En el siguiente lanzamiento todo ocurrió demasiado deprisa. Incluso las vueltas del mango girando a mayor velocidad de la que él era capaz de aislar una imagen. Tenía que aprender a ralentizar el mundo a fin de percibirlo. La sangre le latía con fuerza después de correr detrás del hacha. Polvo en las ventanas de la nariz. Los pies hundiéndose en el suelo almohadillado, empantanándolo.

Si conseguía lanzar el hacha y que la hoja se clavara en un tronco, tal vez el súbito frenazo revelaría algo. Tal vez detectaría la corriente turbulenta detrás del astil en el momento en que se produjera. La brusquedad del hecho en sí podía facilitar la visión.

Galen sostuvo el hacha con el brazo hacia atrás, la movió un poco para calibrar su peso, su equilibrio, dio un paso al frente y la lanzó contra un árbol a seis metros de distancia. Pero el hacha pasó de largo y aterrizó dando vueltas de campana en la tierra.

Galen fue a buscarla, esta vez andando, estaba cansado. Pero oyó que se levantaba viento entre los pinos, vio moverse unas nubes y oscurecerse el cielo de repente, y tuvo la sensación de estar al borde de algo. Más adelante un árbol tenía ramas bajas, secas, cubiertas de un musgo color verde lima. Brazos brillantes a la luz mortecina del cielo encapotado. Ramas que emanaban, luminosas. Parecían irreales.

Galen se detuvo con el hacha frente a aquel árbol e intentó conocer el tronco, intentó emplazarlo en un punto fijo y sentir su atracción, y cuando lanzó, pudo sentir las vueltas de campana hasta el momento en que el mango del hacha rebotó y fue a parar a unos helechos.

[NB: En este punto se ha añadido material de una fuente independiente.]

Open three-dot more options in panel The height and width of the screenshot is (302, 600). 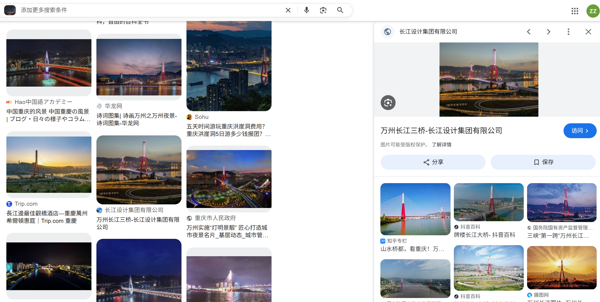(x=568, y=32)
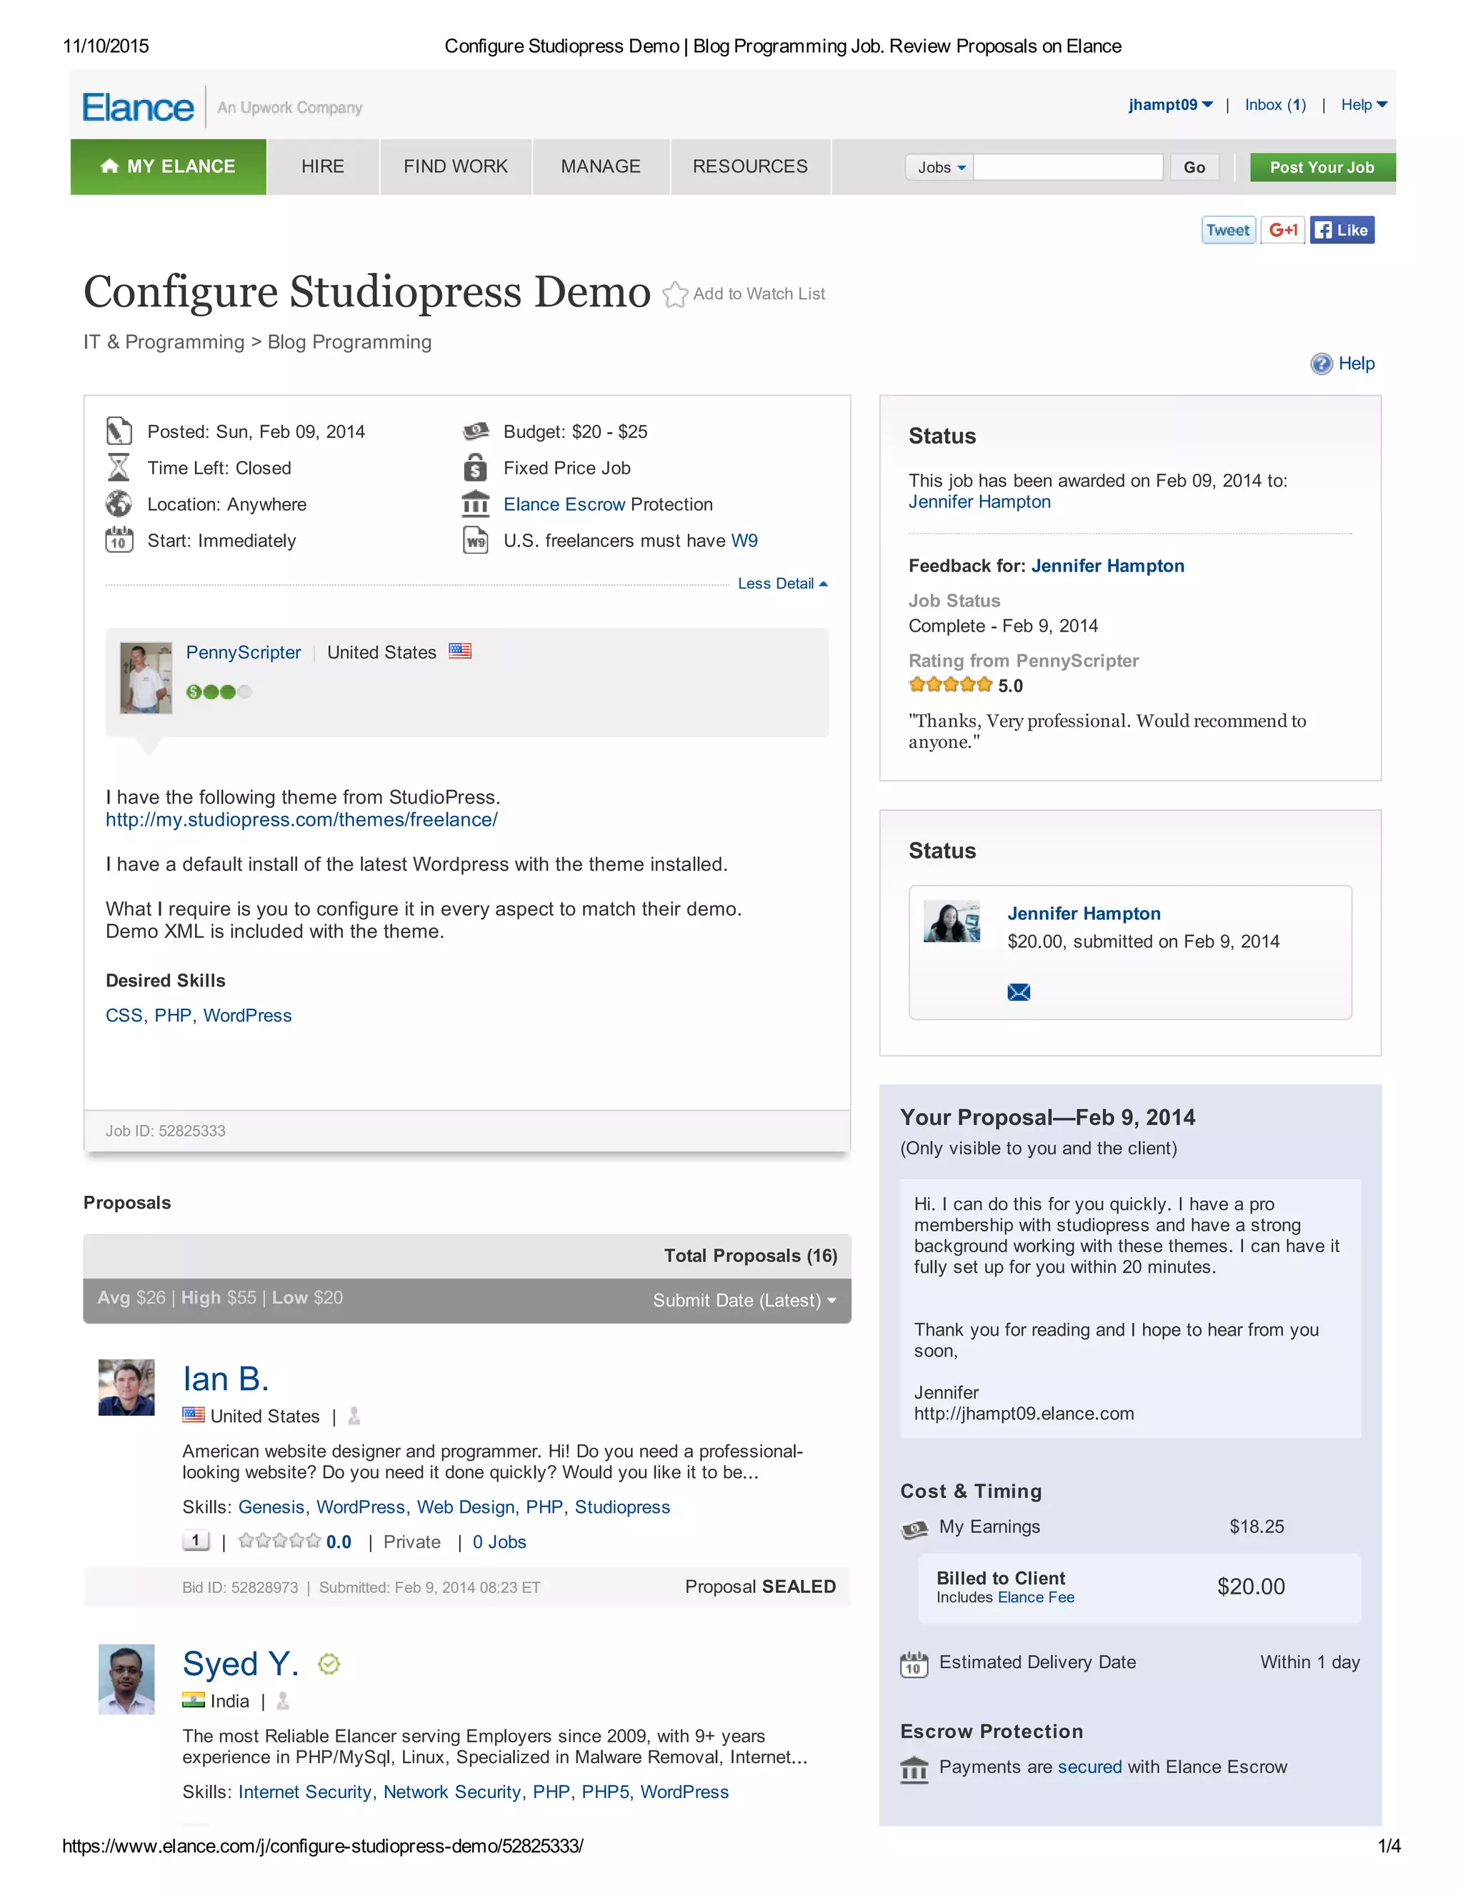This screenshot has height=1893, width=1463.
Task: Open the studiopress freelance theme link
Action: (302, 819)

Por poco, dijo. Me voy acercando.

Recuperó la herramienta, volvió a la posición anterior y se abrió mentalmente a un universo compuesto casi por entero de espacio vacío. Neutrones y protones, o lo que fueran, girando en torbellino, lo que nos mantenía de una pieza no eran sino conexiones eléctricas y magnéticas, razón de más para pensar que eso se pudiera hender, que pudiera salir a la luz. Lanzó con todas sus fuerzas y el hacha giró y giró en el vacío, aminorando su marcha, y la hoja tocó madera, se detuvo con brusquedad, el mango paralizado de repente, el remolino de aire cubriendo el mango, la costura en el tronco recién hendido, pero ya era mero recuerdo, había pasado de largo. Galen no era lo bastante rápido. Necesitaba ser capaz de parar en un momento así y viajar por su interior, flotar durante unos instantes, pero eso no ocurría nunca. El hacha suspendida del tronco, un poco más arriba los brazos color verde lima, todo ello un momento perfecto y todo ello acaecido ya, simple historia, como si nunca hubiera sucedido.